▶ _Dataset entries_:
○ ○ ○ ○ ○

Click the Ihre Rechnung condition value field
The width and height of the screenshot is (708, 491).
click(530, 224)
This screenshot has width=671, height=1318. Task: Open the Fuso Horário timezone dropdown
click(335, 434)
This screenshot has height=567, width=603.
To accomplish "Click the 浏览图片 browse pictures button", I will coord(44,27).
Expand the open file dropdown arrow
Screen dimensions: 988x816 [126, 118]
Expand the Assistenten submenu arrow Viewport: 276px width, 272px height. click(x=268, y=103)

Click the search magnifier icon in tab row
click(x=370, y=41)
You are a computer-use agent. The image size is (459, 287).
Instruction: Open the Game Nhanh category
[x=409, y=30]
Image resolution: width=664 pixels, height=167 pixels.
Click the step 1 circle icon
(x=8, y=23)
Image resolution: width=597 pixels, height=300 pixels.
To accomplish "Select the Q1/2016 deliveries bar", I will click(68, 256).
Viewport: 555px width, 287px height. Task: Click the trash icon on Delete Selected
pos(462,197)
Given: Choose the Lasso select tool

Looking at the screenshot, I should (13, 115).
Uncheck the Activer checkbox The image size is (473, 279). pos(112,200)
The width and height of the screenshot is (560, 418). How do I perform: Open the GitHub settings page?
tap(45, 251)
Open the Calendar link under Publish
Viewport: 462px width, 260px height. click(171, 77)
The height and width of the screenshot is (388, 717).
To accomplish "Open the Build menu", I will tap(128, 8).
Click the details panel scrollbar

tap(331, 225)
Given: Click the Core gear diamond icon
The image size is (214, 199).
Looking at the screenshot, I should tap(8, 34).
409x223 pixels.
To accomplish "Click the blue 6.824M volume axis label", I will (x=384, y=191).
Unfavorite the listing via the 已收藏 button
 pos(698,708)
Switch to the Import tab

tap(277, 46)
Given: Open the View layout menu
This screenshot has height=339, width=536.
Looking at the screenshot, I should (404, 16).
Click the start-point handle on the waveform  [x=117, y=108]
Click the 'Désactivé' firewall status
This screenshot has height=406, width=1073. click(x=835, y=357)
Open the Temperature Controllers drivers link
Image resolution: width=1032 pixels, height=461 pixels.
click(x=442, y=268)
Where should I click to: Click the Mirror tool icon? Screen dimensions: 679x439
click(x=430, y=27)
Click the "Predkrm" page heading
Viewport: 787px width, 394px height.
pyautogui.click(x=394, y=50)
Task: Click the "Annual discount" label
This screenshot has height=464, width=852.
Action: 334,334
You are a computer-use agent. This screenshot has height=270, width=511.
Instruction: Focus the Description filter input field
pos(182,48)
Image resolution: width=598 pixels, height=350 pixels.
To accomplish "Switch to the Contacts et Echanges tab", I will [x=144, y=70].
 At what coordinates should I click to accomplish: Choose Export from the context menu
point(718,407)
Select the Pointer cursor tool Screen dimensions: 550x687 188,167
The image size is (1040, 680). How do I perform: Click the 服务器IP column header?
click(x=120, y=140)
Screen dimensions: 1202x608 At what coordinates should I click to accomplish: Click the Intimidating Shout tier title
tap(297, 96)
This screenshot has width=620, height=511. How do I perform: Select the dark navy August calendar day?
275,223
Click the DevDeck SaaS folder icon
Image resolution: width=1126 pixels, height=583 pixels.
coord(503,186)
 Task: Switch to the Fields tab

○ ○ ○ ○ ○

▶ _Task goal_:
Go line by line through the data, copying each one that contains the word "computer".

▶ _Written response_:
You are a computer-use agent. The image size is (459, 287).
You are a computer-use agent. This screenshot has height=270, width=511.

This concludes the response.